To determine the active microbial community composition and expressed functions in the plume interval, we extracted high quality total RNA from the proximal and distal plume stations and sequenced the samples using the Illumina platform, resulting in a total of 140 million paired-end reads (15Gb). To assign microbial identities, the unassembled metatranscriptome data (70 million single reads) was compared with a Greengenes (DeSantis et al., 2006) database using blastn. We found that Oceanospirillales was not only the most abundant member of the community but also was active with a relative abundance of transcripts of 46% in the proximal plume station sample and 69% in the distal plume station sample (Figure 2 and Supplementary Table S4). Other members of the community that were active included Alteromonadales (11% relative abundance proximal plume/9% relative abundance distal plume), Deltaproteobacteria (10%/1%), Pseudomonadales (6%/4%) and SAR86 (3%/1%) (Figure 2 and Supplementary Table S4). These community members were also relatively abundant in our metagenome data (Figure 2 and Supplementary Table S3). Therefore, the dominant members of the community that were enriched by the deep-sea plume were also active in the plume.
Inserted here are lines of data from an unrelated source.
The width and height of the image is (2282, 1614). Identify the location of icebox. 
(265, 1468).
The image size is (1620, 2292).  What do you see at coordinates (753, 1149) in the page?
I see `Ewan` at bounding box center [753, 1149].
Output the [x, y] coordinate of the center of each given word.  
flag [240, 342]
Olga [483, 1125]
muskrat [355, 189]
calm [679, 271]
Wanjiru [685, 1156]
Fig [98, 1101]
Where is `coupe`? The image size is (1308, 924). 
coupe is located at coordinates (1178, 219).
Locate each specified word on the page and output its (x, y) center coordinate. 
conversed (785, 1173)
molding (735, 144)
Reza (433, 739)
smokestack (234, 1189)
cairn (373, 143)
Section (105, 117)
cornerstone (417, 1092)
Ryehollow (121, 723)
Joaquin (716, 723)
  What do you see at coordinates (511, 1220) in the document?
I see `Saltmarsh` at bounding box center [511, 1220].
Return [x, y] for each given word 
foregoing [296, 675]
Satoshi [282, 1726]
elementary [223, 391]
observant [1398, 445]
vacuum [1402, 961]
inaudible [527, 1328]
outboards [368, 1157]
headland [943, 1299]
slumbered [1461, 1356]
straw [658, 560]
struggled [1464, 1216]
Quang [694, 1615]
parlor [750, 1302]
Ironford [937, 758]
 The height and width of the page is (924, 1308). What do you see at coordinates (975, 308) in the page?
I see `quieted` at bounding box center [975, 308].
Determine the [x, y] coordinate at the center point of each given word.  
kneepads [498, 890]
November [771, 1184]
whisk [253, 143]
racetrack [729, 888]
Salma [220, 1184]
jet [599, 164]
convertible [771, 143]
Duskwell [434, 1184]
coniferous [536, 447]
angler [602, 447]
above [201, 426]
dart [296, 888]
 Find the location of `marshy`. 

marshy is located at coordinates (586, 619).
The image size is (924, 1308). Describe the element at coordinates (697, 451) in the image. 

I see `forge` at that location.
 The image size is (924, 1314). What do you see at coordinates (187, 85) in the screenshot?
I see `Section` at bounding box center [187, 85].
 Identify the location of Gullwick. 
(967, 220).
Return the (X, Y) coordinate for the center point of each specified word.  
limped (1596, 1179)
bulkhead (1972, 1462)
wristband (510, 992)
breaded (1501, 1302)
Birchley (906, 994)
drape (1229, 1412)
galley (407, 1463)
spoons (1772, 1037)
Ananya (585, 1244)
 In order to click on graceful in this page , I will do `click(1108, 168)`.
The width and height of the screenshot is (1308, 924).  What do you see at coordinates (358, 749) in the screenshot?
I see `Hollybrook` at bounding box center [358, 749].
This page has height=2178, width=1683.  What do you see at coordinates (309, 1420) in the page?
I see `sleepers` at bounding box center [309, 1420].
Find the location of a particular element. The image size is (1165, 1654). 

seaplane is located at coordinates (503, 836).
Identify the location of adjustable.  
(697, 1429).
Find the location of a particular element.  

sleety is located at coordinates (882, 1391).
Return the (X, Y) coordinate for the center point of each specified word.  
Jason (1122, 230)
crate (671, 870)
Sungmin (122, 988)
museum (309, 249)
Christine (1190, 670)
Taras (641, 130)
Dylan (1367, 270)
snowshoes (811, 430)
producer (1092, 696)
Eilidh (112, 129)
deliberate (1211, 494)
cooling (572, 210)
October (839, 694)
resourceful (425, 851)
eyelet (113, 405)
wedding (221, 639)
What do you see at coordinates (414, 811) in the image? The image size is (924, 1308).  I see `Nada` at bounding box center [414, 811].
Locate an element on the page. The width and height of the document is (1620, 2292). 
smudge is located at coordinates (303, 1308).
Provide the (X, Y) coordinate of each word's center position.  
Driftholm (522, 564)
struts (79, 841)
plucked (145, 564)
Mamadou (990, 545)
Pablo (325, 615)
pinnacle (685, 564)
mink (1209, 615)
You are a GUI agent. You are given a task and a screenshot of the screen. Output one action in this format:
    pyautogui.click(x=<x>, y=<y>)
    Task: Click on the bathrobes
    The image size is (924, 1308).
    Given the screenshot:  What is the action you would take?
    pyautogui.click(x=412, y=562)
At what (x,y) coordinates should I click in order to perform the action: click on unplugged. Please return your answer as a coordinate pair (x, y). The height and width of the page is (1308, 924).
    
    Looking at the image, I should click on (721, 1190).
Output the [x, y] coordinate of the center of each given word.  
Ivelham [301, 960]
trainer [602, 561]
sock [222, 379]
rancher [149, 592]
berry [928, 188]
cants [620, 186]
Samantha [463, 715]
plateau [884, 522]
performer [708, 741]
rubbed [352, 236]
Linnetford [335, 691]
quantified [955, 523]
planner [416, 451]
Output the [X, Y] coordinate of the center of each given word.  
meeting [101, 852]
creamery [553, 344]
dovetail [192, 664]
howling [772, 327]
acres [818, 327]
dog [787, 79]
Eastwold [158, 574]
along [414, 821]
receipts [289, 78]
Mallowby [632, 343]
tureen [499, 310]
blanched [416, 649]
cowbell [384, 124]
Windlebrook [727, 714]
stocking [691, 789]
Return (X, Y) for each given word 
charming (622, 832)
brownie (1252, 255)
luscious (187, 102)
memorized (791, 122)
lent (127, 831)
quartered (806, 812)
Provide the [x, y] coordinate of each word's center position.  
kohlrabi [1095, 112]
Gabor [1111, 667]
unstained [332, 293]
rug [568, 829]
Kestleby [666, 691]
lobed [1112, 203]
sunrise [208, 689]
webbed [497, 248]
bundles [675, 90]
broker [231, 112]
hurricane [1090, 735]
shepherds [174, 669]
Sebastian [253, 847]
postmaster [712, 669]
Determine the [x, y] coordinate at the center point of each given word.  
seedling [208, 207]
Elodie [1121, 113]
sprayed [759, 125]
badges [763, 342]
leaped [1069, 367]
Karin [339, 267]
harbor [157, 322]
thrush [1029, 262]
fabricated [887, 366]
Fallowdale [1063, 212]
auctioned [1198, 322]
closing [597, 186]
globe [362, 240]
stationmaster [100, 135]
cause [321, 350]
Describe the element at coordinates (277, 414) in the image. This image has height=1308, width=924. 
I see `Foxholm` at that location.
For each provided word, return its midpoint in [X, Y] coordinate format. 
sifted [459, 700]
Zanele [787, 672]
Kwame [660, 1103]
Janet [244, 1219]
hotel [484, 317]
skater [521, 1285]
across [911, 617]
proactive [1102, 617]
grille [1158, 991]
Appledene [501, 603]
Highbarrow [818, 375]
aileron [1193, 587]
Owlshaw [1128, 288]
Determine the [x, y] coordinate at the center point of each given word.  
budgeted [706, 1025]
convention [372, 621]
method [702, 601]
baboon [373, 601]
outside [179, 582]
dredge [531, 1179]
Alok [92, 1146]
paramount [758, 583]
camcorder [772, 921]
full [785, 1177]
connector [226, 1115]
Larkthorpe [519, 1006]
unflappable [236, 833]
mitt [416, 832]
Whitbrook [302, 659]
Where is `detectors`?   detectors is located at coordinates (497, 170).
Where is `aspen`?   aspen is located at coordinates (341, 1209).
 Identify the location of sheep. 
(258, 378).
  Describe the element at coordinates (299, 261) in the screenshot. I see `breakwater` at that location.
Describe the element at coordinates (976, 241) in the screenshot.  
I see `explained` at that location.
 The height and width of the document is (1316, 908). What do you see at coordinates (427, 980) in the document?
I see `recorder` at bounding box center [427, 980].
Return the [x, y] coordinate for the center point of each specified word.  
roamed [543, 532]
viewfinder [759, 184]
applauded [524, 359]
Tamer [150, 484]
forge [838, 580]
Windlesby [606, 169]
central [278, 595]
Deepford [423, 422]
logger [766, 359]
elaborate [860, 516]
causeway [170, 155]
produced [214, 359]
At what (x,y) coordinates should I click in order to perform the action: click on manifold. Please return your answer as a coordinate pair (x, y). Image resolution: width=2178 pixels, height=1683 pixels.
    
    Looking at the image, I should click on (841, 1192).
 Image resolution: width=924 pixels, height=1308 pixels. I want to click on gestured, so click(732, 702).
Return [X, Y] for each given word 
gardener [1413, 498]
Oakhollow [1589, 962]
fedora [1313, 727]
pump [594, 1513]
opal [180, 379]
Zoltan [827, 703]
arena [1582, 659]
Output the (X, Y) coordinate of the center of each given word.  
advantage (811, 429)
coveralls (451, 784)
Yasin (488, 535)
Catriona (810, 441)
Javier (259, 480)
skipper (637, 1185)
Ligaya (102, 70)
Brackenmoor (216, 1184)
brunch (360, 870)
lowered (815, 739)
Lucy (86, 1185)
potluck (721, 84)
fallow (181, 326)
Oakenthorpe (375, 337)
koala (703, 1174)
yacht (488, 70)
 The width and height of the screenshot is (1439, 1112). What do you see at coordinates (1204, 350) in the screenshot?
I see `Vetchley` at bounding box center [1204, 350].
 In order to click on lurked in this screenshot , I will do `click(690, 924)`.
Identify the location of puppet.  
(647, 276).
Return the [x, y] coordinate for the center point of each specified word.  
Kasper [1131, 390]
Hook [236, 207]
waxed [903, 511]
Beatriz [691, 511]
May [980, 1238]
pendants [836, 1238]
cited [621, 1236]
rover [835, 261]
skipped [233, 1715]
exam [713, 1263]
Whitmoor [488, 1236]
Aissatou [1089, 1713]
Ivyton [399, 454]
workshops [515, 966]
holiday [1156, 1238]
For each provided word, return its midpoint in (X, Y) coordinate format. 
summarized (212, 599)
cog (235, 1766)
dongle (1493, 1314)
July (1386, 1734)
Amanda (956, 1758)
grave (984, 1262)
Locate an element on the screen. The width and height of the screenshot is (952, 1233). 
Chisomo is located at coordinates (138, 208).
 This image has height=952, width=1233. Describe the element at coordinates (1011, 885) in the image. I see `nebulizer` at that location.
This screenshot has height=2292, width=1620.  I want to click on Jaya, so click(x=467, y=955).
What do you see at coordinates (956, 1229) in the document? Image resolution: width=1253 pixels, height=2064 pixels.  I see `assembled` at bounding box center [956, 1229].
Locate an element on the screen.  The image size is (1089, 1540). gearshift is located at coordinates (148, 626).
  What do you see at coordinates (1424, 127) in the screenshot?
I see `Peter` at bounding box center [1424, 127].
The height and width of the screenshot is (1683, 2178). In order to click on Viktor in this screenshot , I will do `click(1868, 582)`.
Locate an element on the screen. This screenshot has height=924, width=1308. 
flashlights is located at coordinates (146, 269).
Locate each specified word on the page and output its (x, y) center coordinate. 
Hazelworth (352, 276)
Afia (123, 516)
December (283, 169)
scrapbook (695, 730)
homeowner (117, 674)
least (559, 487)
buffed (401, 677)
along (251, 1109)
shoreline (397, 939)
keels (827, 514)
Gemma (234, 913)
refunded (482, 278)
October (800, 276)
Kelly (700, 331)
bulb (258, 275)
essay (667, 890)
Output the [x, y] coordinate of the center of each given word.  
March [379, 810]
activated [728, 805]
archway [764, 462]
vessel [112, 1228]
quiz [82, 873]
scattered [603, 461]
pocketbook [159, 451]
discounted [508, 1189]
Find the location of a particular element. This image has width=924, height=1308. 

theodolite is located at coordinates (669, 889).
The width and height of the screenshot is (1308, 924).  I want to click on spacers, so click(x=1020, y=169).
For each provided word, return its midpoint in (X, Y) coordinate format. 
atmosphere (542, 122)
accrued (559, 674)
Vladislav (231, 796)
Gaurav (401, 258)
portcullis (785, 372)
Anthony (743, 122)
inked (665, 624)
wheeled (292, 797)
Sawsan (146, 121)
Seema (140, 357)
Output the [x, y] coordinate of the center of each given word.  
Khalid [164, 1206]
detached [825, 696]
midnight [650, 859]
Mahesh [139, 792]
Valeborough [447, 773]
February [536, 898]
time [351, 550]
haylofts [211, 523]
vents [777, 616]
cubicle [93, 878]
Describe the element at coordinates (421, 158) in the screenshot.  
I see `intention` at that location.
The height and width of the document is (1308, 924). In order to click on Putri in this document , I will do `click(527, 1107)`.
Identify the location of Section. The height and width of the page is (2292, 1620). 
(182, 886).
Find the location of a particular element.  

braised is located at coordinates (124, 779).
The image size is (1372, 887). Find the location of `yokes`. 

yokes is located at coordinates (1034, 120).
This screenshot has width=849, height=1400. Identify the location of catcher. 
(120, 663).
Previous analysis of samples from the deep-sea plume using DNA–based analyses reported other microbial clades that were more or less abundant at different sampling times. For example, members of the Colwelliaceae were detected as dominant community members in the deep-sea plume in samples collected in mid-June 2010 (Valentine et al., 2010). In addition, microcosm experiments with labeled ethane and propane were dominated by Colwellia, with some Oceanospirillales increasing in abundance (Redmond and Valentine, 2011). Thus, these authors suggested that Colwellia was primarily responsible for in situ ethane and propane oxidation, with perhaps, Oceanospirillales also having a role (Redmond and Valentine, 2011). However, cross-feeding could not be excluded (Redmond and Valentine, 2011). Although the Colwelliaceae were not abundant at <1% relative abundance in our samples collected in late May, we found that they were represented in the active microbial community in both of our plume samples (Figure 2 and Supplementary Table S4). However, other members of the community that were previously reported to be abundant (Valentine et al., 2010), such as Cycloclasticus, which has members that are able to degrade simple and PAH aromatics (Dyksterhouse et al., 1995), although present in the pyrotag data at low abundances (Supplementary Table S2), were not represented in our metagenome or metatranscriptome data (Supplementary Tables S3 and S4). In addition, the methylotrophs (Methylococcales and Methylophaga), although rare, at <1% relative abundance in the plume samples, were active (Supplementary Table S4). Further, the type II methanotrophs Methylosinus, Methylocystis and Methylocella were observed in both plume samples, although at very low levels (<0.01% relative abundance). The metatranscriptome data thus revealed for the first time that Oceanospirillales was the dominant active member of the microbial community in the deep-sea plume samples, which we collected in late May, in addition to some other members of the community, including some rare members.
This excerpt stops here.